Soon he ventured behind the Iron Curtain, responding to the unheard cries of Christians suffering for their faith in Eastern Europe.
What he found appalled him. He spoke of people “wasting away”. The ever-watchful eye of a regime that knew no mercy reeked of a level of suffering that frequently teetered on the brink of despair.
Back home, he confronted people with a message that shocked his audience to the core.
“Should we not be troubled by the gruesome fact that millions of people live through the darkest hours of their lives without experiencing the love of God because millions of others…remain hard-hearted and indifferent.”
SUCH was Father Werenfried’s success that the Pope himself was taking a direct interest in his work and so it was that in the 1960s John XXIII requested his help in Latin America.
By the end of that decade, the charity was also at work in Africa.
A staunch opponent of what he termed “that heresy: Communism”, Father Werenfried found his closest ally in Pope John Paul II.
The Pope remembered how as Archbishop of Krakow he had turned to Father Werenfried’s charity for funding to build a church, constructed in the face of staunch opposition from the Polish authorities.
Father Werenfried became a key player in the Pope’s mission for the 1990s by working closely with the Russian Orthodox Church, then just emerging from the long, cold night of Soviet oppression.
For the priest, by then in his 80s, the issue remained unchanged from his charity’s earliest days: “Look into your heart and look God in the eyes!
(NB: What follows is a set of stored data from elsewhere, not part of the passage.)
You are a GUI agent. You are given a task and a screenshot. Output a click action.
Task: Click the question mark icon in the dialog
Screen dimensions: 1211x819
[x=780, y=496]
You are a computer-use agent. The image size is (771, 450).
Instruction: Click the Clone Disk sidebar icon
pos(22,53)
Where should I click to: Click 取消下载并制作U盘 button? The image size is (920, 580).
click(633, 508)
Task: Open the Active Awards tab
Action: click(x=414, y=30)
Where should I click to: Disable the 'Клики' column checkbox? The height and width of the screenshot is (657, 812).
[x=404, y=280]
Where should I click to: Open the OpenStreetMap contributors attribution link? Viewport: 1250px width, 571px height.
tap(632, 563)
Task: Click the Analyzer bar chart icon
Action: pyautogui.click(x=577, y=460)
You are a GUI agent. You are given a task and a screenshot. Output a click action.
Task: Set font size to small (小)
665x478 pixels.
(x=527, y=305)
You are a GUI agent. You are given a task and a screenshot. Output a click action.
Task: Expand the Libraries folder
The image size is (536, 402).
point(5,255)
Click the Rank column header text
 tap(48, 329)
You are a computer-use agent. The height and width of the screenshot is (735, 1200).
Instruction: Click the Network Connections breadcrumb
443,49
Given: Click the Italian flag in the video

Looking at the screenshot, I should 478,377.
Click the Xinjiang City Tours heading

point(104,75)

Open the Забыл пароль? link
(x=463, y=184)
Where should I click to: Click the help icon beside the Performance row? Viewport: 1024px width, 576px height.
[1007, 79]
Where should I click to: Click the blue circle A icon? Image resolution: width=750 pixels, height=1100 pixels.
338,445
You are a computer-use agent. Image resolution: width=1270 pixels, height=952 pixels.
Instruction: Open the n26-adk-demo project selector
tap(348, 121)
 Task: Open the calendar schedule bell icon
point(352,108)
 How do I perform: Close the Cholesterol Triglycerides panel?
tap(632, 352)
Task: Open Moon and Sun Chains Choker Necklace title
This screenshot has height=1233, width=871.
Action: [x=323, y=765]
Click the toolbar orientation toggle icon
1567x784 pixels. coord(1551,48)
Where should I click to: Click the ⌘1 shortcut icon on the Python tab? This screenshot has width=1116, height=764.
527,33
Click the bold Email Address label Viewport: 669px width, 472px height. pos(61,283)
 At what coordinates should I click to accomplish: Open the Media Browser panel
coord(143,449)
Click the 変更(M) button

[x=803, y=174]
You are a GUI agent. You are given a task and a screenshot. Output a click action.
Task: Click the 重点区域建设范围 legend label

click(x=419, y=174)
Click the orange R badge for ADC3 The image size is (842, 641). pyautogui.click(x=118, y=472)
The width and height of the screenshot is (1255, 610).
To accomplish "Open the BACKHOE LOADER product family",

Would you dare to look your own father in the eyes if you had allowed your brothers and sisters to die and had not lifted a finger to help them?”
By then, Aid to the Church in Need – and its founder – were well and truly on the map of the world Church.
With more than 7,000 projects in more than 130 countries, Aid to the Church has expanded its work to the point where its work of spiritual and pastoral consolation is present anywhere from the Philippines to Brazil.
And yet in the final years of Father Werenfried’s long life, the persecution of Christians has intensified.
Revelations of a Christian world battered by the twin evils of Communism and religious fundamentalism mean that ACN’s challenge at the start of the 21st century is perhaps greater than ever.
The tributes that poured in for Father Werenfried’s 90th birthday from prelates and presidents alike show that the charity he founded is recognised as a sign of real hope for a Christian people who have become the most persecuted religious group in the world.
In recent days the same sentiments have come across louder and clearer from the many mourning Father Werenfried’s passing.
But for many years to come his life-story is sure to inspire many to act in the name of the persecuted and oppressed Church.
That source of inspiration could not come at a better time when so many Christians face their darkest hour.
Father Werenfried’s words of sollace for the Church in Need amount to a call for action from Christians in the West.
“They are being tested in faith. We are being tested in love.”